Busbahnhof
ZOB ade

Nordwalde -

Wozu ein Busbahnhof, wenn‘s auch ohne geht? Das hat sich Mathias Schmechtig vom Planungsbüro „NahverkehrsConsult“ gefragt. Er will versuchen eine Lösung für Nordwaldes Buslinienführung ohne ZOB zu finden. Der Rat gab ihm jetzt grünes Licht.

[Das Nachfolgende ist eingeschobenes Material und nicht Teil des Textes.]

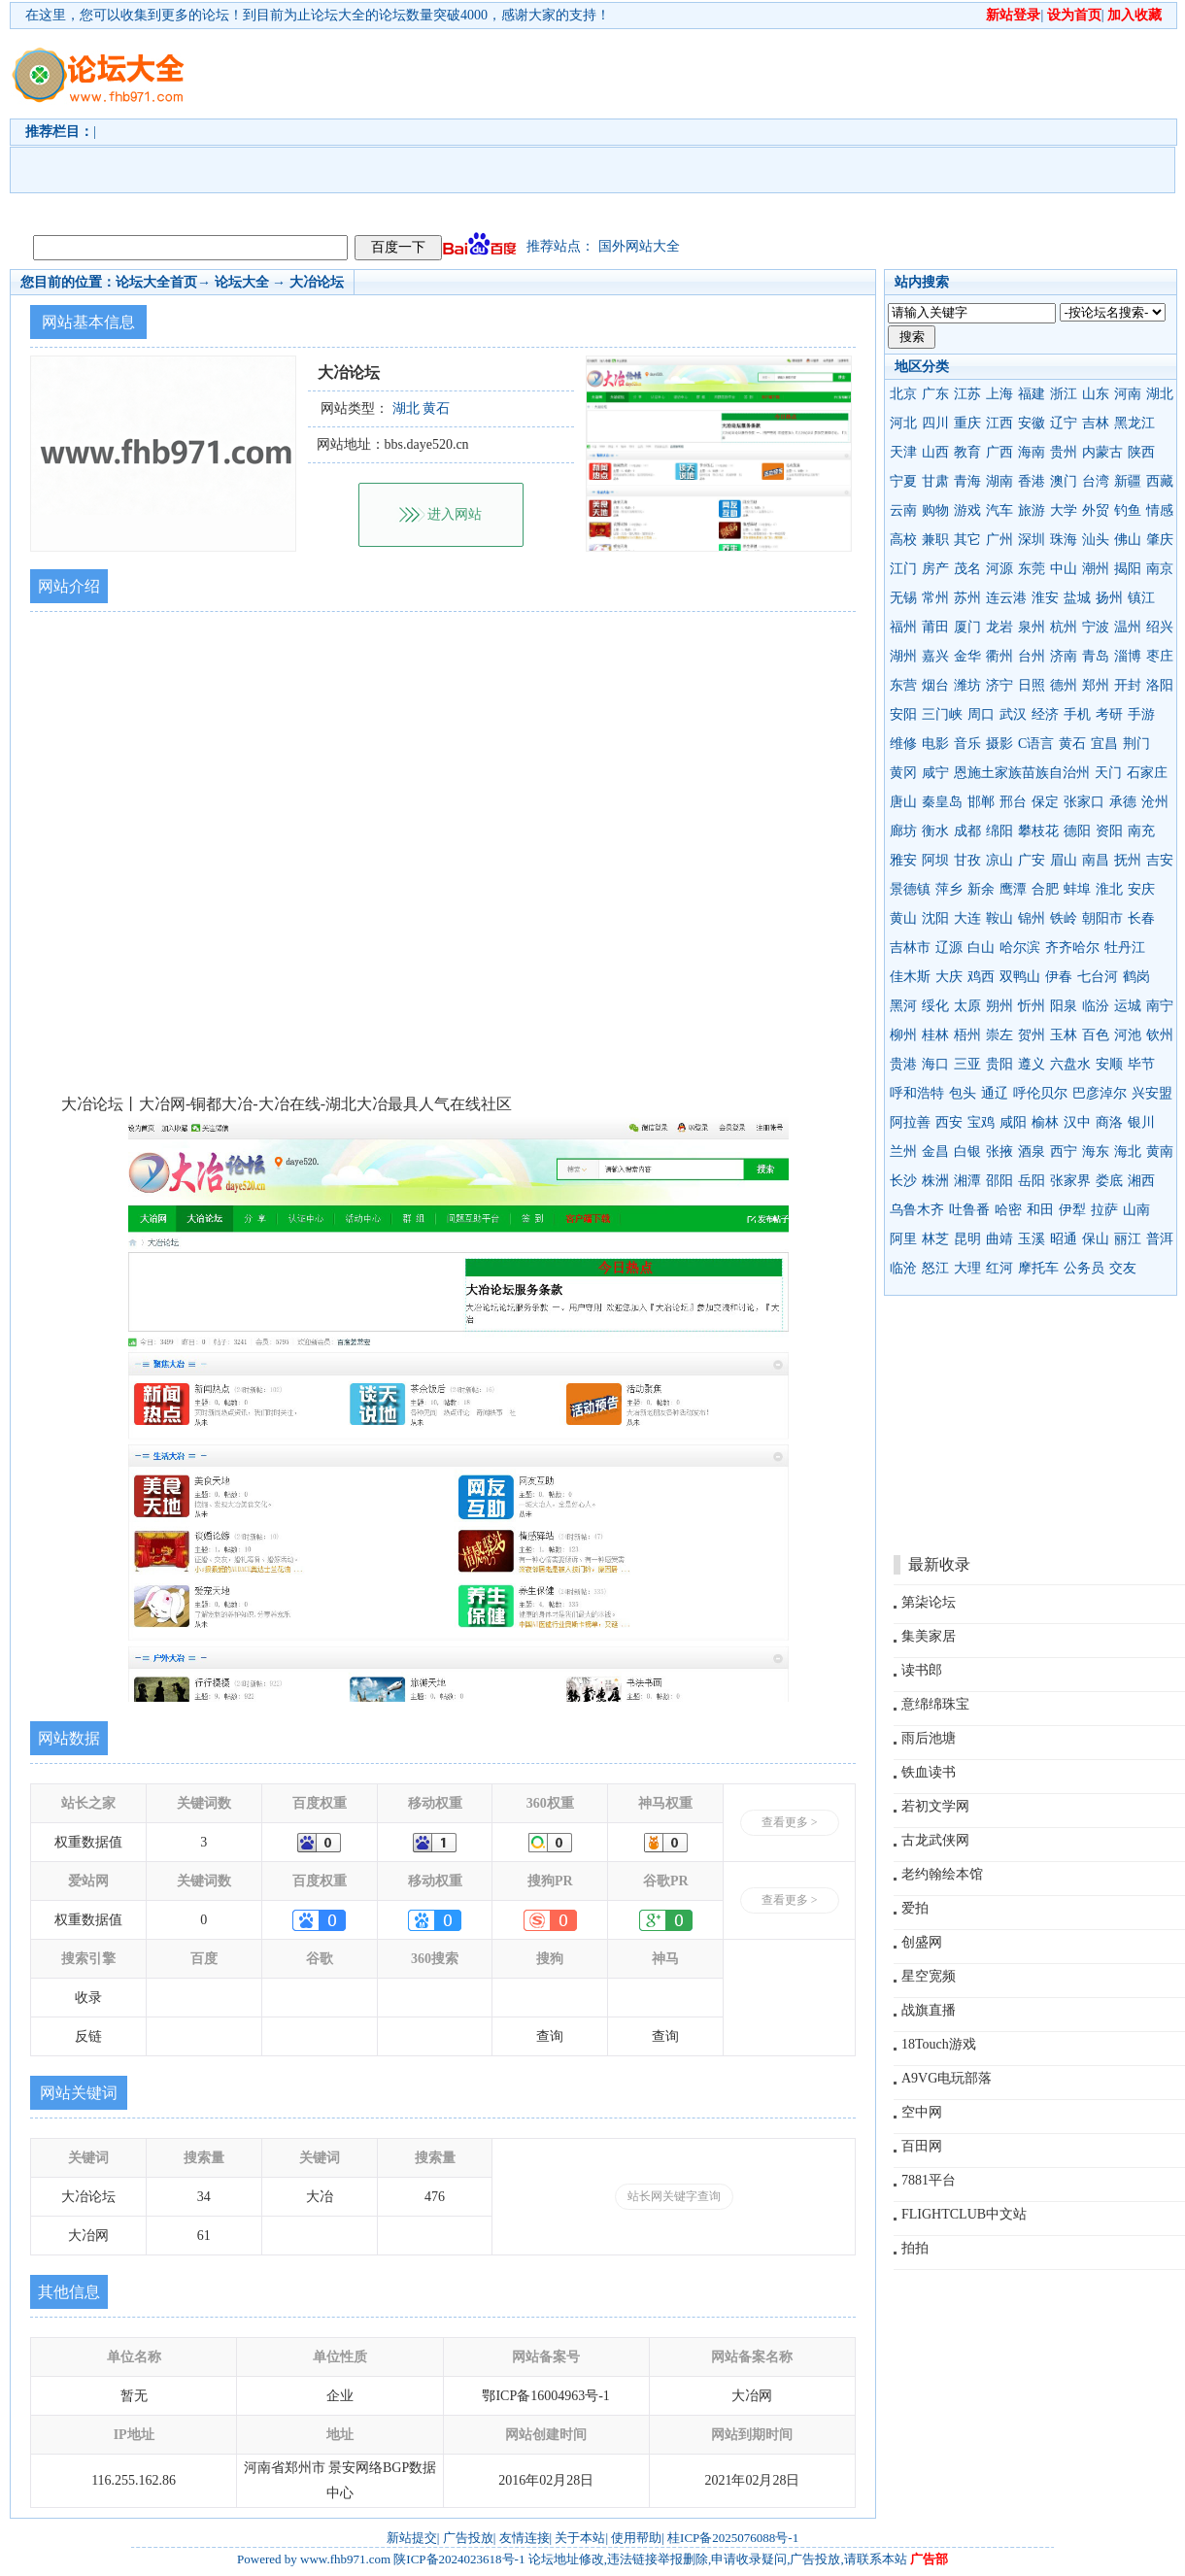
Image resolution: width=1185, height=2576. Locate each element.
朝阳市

Donnerstag, 06.04.2017, 15:42 Uhr
Ein großer Busbahnhof wie er derzeit an der Amtmann-Daniel-Straße noch existiert, wird es in Zukunft in Nordwalde eventuell nicht mehr geben. An der Stelle des alten ZOB soll eine Grünfläche entstehen.
Ein großer Busbahnhof wie er derzeit an der Amtmann-Daniel-Straße noch existiert, wird es in Zukunft in Nordwalde eventuell nicht mehr geben. An der Stelle des alten ZOB soll eine Grünfläche entstehen. Foto: Pjer Biederstädt

Es tut sich was: Die Causa Busbahnhof stand in der jüngsten Ratssitzung wieder auf der Tagesordnung. Die Gemeindevertreter stimmten ohne Ausnahme der Vergabe der Planungsarbeiten an das Büro „NahverkehrsConsult“ von Mathias Schmechtig zu. Der hat sich zum Ziel gesetzt, eine Buslinienführung zu finden, die keinen zentralen Busbahnhof mehr benötigt. Außerdem sollen nur die Straßen befahren werden, auf denen die Busse auch jetzt schon unterwegs sind. Keine leichte Aufgabe.

Das fand auch Klaus Kormann , Fraktionsvorsitzender der Grünen. Eine Formulierung ließ ihn aufhorchen: Im Beschlussvorschlag ist von „Vermeidung der Frequentierung bisher nicht vom Busverkehr genutzter Straßen“ die Rede. Sie zielt darauf ab, dass Modelle, wie etwa das, das die Lange Straße involvierte und massive Bürgerproteste hervorgerufen hatte, bei künftigen Planungen nicht mehr in Betracht kommen können. „Aber zwängen wir den Planer dann nicht in ein zu enges Korsett?“, so die Frage, die Kormann in den Raum warf.

Wendepunkt statt ZOB

„Er wird sich dabei schon etwas gedacht haben“, sagte Tobias Elshoff, CDU-Fraktionsvorsitzender, nachdem Bürgermeisterin Sonja Schemmann berichtet hatte, Planer Schmechtig selbst hätte zu diesem Passus angeregt. Man könne ja erst einmal das Ergebnis abwarten und bei Bedarf diese Vorgabe lockern, so Elshoff.

Klaus Grummel ( FDP ) gab zu bedenken, dass man sich so womöglich die „Bahnhofsoption kaputt machen“ würde, also die Wendung der Busse in der Kehre am Bahnhof. Denn vorgesehen ist ein solcher Wendepunkt für den Nahverkehr und zusätzliche Stationen im Ort anstelle eines zentralen, platzintensiven Busbahnhofs (wir berichteten).

Spannung steigt

Da Planer Schmechtig auch mit der Neuaufstellung des Nahverkehrsplans für den Kreis Steinfurt betraut ist, soll sich seine Lösung für Nordwalde direkt im Kreisplan wiederfinden. Die ersten Ergebnisse erwartet die Gemeinde nach Aussage von Schemmann bereits im Juni. Später soll dann, wie beschlossen, die Bevölkerung in den Prozess eingebunden werden. Die Spannung steigt.